*YOUR INSTRUCTIONS*
Although the records contain pictures, print none of them; print exactly the lines from the one with "The height and width of the screenshot is (620, 1152)." through the last line.
────────
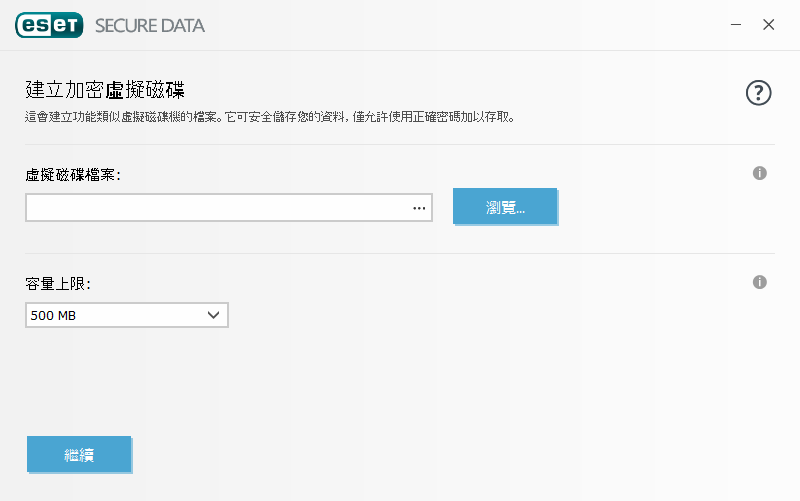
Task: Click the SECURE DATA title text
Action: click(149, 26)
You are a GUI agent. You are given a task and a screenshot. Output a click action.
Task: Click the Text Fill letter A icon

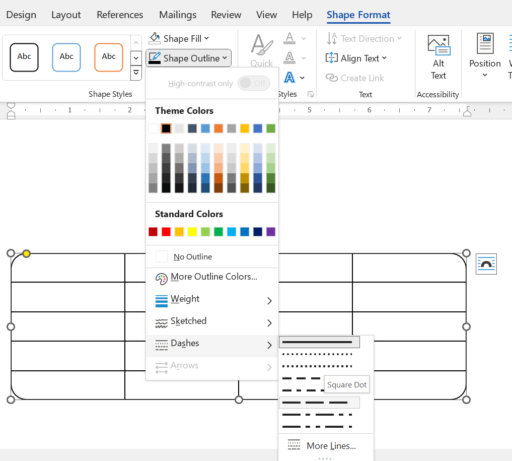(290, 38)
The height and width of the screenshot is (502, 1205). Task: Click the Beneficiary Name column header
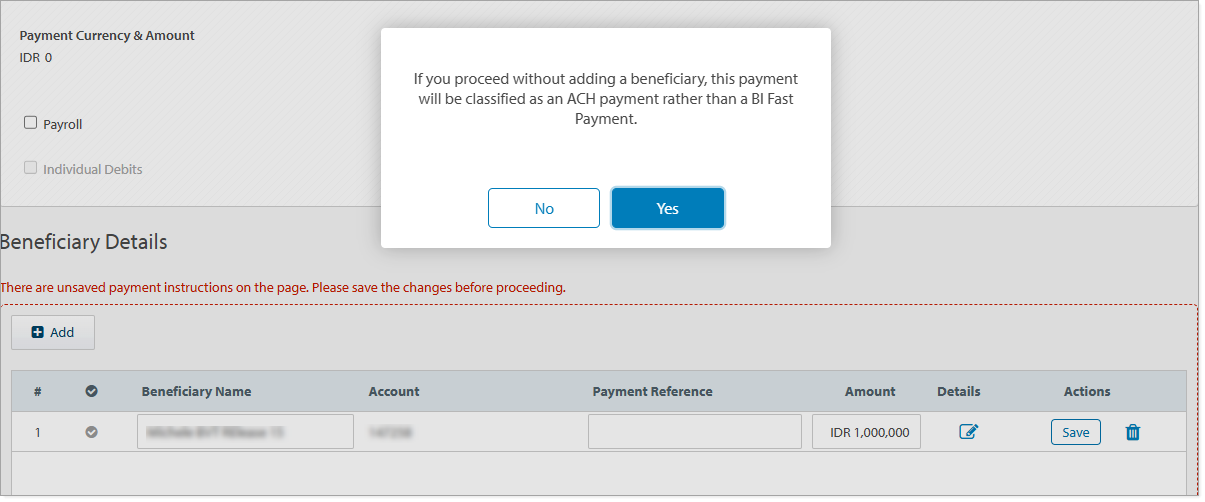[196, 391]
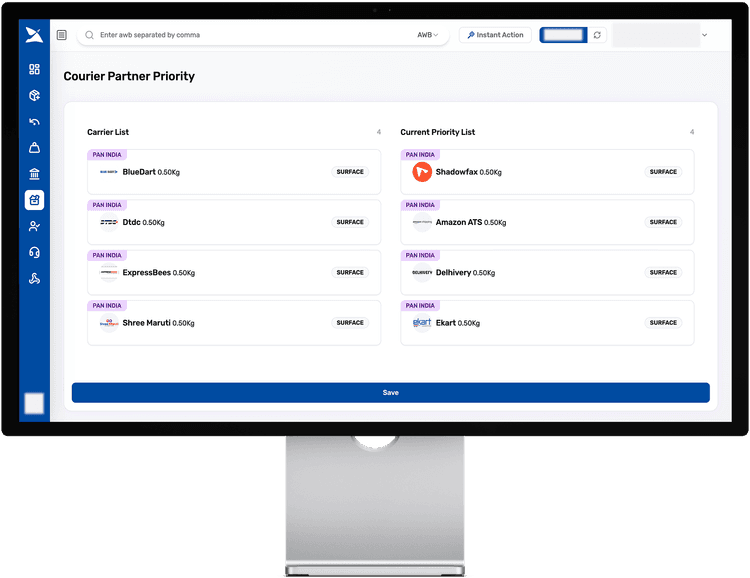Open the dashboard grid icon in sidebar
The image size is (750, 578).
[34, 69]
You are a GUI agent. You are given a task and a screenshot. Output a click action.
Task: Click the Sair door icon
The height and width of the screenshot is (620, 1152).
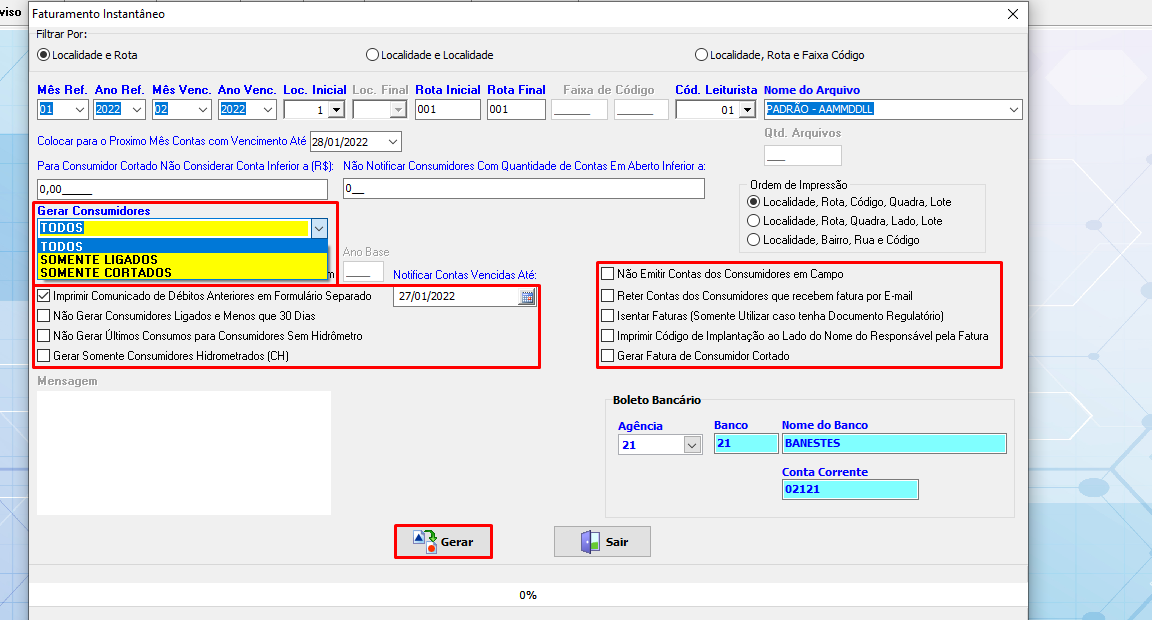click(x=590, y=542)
────────
*REPLY*
The height and width of the screenshot is (620, 1152).
click(x=590, y=542)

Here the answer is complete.